- Problem to solve: In the rows below, replace "tweet" with "post" and change nothing else. Reproduce the rows without the pictures.

- Records shown:
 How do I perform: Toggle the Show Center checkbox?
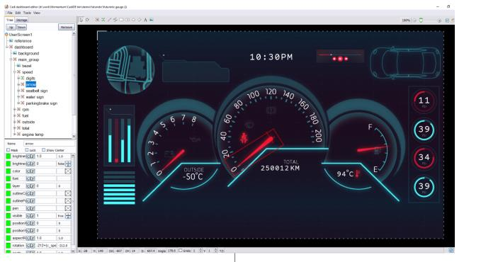(x=43, y=150)
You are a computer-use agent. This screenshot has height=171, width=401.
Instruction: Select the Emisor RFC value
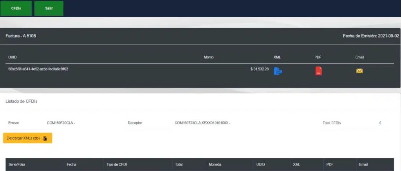[61, 123]
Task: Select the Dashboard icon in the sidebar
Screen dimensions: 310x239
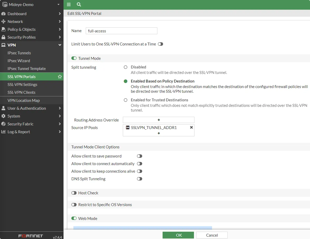Action: [x=3, y=14]
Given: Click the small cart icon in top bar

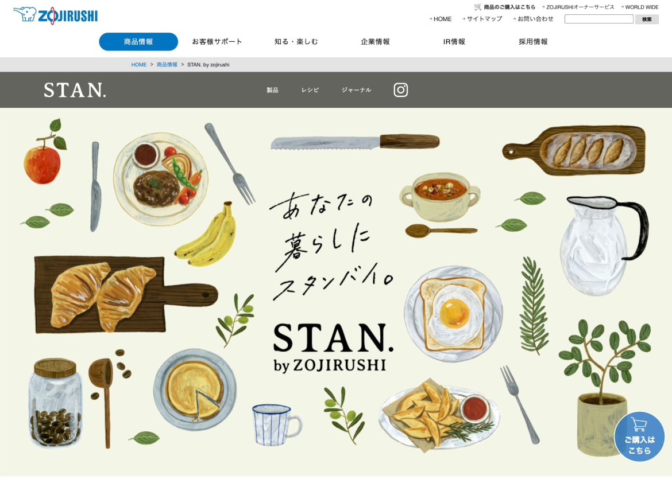Looking at the screenshot, I should (x=477, y=7).
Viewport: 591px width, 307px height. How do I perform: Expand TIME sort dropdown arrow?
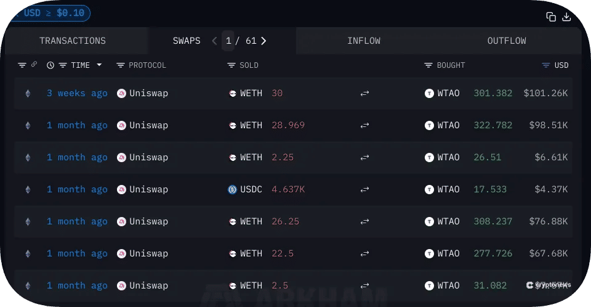click(99, 65)
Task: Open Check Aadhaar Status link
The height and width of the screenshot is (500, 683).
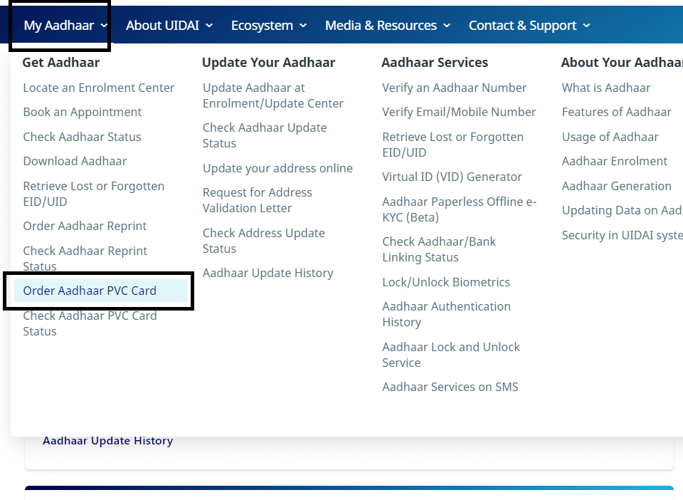Action: (x=82, y=137)
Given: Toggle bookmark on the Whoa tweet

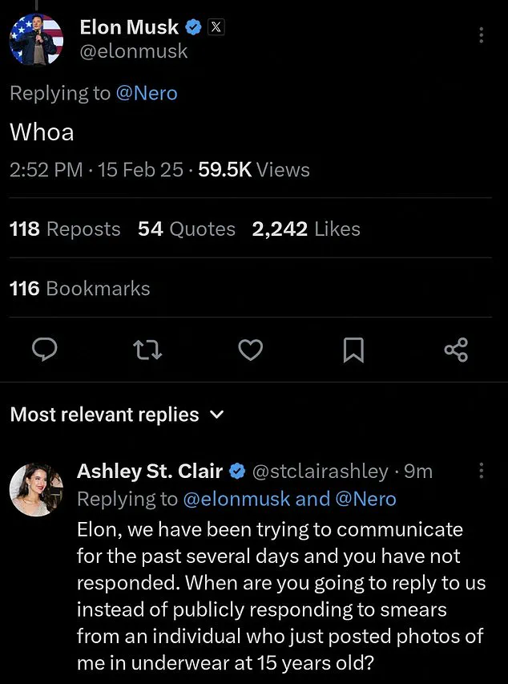Looking at the screenshot, I should point(353,350).
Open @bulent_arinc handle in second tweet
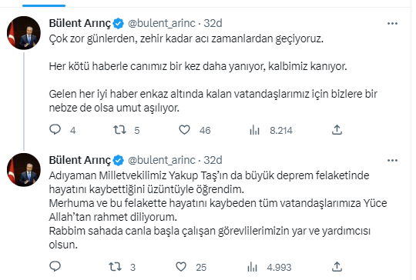416x280 pixels. (x=162, y=160)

- Correct output:
 How do I perform: Toggle the Show Center checkbox?
(x=43, y=150)
You are a computer-use agent. This screenshot has height=171, width=401.
Instruction: Select the Emisor RFC value
[61, 123]
Task: Select the Dashboard icon in the sidebar
Screen dimensions: 310x239
Action: [x=3, y=14]
Given: Click the small cart icon in top bar

Looking at the screenshot, I should (x=477, y=7).
Viewport: 591px width, 307px height. How do I perform: Expand TIME sort dropdown arrow?
click(99, 65)
Task: Open Check Aadhaar Status link
The height and width of the screenshot is (500, 683).
Action: (x=82, y=137)
Given: Toggle bookmark on the Whoa post

Looking at the screenshot, I should point(353,350).
Open @bulent_arinc handle in second post
416x280 pixels. (x=162, y=160)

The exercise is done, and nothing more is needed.